### [EXERCISE INSTRUCTIONS]
a. Reproduce word for word the part of the article on the Babis immunity vote starting with "(Bloomberg) -- Czech" and going on through "October general elections.".
b. Carry on the article about the committee vote on Babis's immunity from the point where it stops.

### [SUPPLIED TEXT]
* start *
Czech Committee Backs Stripping Babis's Immunity Before Election

(Bloomberg) -- Czech lawmakers moved closer to allowing a criminal investigation into fraud allegations against billionaire Andrej Babis, the head of the country’s most popular party and the man most likely to become prime minister following October general elections.

The parliamentary immunity committee voted on Wednesday to recommend stripping Babis and one of his closest allies of protection against prosecution, head of the panel, Miroslava Nemcova, told reporters in Prague. The police are seeking to probe Babis, the second-richest man in the country of 10.6 million people, over the alleged misuse of European Union aid funds at a company belonging to his business empire. Babis says the allegations were fabricated by his rivals to thwart him from taking power. He called the accusations “absurd.”

The “affair has been contrived to diminish our appeal to voters,” he said on Wednesday after appearing at the parliamentary committee. “I categorically reject the accusations. The timing is clearly politically motivated.”

Babis and his euroskeptic ANO party are facing pressure from political opponents who are fighting to close the distance with his wide lead in opinion polls. Buoyed by a message that it’s an alternative to traditional political forces, ANO’s popularity has risen steadily since it joined the three-party ruling coalition four years ago. In response, Babis’s critics in the government and opposition have accused him of tax evasion and conflicts of interest linked to his chemical, food and media holdings.
* end *
### [MATERIAL PROVIDED]
* start *
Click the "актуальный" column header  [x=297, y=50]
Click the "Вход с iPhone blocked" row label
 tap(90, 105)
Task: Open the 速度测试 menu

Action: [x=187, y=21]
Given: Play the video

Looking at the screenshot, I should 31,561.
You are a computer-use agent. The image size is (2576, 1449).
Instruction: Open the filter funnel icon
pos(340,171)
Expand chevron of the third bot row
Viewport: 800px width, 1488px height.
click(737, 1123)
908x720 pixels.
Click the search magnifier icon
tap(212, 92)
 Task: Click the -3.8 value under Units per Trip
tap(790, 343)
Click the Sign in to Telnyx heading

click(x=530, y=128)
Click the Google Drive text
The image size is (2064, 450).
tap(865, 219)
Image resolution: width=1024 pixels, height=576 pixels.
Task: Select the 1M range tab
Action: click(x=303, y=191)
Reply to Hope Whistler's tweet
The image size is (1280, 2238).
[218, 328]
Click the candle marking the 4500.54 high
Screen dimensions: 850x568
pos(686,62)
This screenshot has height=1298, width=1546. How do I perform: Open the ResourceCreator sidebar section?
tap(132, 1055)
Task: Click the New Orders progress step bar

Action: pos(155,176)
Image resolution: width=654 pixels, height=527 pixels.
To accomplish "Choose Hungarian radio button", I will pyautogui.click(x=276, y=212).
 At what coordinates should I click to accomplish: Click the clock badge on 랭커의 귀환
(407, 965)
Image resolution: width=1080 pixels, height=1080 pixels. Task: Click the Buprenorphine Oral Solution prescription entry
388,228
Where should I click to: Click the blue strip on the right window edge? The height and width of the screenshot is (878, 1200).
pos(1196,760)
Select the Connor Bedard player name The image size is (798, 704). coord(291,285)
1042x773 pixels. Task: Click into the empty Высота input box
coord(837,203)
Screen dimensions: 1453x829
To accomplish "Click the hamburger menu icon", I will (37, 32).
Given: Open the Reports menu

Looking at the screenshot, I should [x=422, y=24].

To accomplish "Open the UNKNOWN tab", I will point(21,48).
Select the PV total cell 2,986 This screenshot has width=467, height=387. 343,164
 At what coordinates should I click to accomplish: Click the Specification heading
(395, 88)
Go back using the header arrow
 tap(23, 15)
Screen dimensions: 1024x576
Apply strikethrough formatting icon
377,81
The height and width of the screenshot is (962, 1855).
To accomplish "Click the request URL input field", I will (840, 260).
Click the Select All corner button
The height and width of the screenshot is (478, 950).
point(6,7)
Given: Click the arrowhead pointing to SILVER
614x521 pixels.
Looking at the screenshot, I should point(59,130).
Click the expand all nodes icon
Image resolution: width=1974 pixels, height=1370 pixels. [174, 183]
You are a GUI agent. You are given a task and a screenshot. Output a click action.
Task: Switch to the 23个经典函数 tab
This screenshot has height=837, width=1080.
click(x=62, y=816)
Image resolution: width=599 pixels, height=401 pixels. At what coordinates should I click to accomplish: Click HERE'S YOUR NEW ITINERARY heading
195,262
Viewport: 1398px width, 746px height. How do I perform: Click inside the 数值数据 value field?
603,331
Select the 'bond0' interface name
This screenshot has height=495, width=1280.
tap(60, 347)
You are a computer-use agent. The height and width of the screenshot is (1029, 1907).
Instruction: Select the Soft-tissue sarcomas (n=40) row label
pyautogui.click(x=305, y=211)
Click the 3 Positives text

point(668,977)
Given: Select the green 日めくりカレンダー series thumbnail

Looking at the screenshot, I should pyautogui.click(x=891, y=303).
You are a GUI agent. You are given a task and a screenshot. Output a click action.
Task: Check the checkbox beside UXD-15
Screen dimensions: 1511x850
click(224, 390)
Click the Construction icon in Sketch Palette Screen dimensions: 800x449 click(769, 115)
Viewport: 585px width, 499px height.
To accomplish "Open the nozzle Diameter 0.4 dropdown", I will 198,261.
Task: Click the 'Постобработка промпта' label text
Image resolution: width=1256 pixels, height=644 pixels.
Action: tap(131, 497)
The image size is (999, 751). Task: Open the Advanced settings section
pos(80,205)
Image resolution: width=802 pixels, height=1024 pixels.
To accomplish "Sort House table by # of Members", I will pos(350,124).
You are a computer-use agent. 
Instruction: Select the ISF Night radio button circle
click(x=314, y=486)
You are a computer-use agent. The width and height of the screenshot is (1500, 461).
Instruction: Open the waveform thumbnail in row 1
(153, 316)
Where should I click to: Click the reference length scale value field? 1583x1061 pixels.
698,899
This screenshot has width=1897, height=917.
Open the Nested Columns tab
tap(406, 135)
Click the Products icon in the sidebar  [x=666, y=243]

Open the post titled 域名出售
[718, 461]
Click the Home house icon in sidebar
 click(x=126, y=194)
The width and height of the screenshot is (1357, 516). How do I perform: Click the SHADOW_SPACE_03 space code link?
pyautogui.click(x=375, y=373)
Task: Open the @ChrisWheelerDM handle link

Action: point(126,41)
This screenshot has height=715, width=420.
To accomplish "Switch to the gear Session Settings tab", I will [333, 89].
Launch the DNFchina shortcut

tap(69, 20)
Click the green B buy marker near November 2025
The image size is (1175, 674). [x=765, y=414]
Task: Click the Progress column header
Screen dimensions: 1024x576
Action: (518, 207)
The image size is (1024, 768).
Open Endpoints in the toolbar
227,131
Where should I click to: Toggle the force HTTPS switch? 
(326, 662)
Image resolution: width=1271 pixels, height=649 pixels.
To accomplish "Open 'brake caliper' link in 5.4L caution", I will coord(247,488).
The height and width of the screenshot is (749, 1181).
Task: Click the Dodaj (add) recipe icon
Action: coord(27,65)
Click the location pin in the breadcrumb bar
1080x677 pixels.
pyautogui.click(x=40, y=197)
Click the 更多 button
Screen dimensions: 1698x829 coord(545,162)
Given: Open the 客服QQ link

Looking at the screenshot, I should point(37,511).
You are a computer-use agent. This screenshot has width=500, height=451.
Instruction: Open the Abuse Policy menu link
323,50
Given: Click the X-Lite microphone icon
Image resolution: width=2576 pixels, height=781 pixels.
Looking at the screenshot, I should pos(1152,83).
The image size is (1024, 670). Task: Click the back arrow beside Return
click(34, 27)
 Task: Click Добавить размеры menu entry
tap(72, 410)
* end *
### [ANSWERS FOR THE EXERCISE]
a.
(Bloomberg) -- Czech lawmakers moved closer to allowing a criminal investigation into fraud allegations against billionaire Andrej Babis, the head of the country’s most popular party and the man most likely to become prime minister following October general elections.

b.
Babis is sticking to pledges to cut state debt and continues to attack his rivals in the political establishment as corrupt, inept managers of public finances. While he’s now firmly embedded in the political mainstream, his rhetoric echoes the platforms of populist forces challenging the political landscape across Europe.

Babis, whose fortune is estimated at $3.6 billion, has rejected all accusations of tax evasion and said he did nothing illegal in the case of a 50 million-koruna ($2.3 million) EU subsidy transferred to his Stork Nest recreation complex.

The center belonged to Babis’s business empire in the past, but he told a parliamentary hearing last year that it was owned by his children and his brother-in-law when the application for EU funds was filed. He transferred all his assets to a trust fund, supervised by his wife, this year after his coalition partners teamed up with opposition to tighten the conflict-of-interest law.

ANO’s support has ranged from 26 percent to 34 percent in opinion polls in the past two months, compared with 19 percent it received in the 2013 election and more than 10 percentage points above the nearest competitor.

Following the committee’s decision, the motion to allow an investigation into Babis and ANO deputy Chairman Jaroslav Faltynek, who also denies any wrongdoing, will have be approved by a vote in the full chamber. Nemcova said the assembly was scheduled to start the discussion on the police request Sept. 6.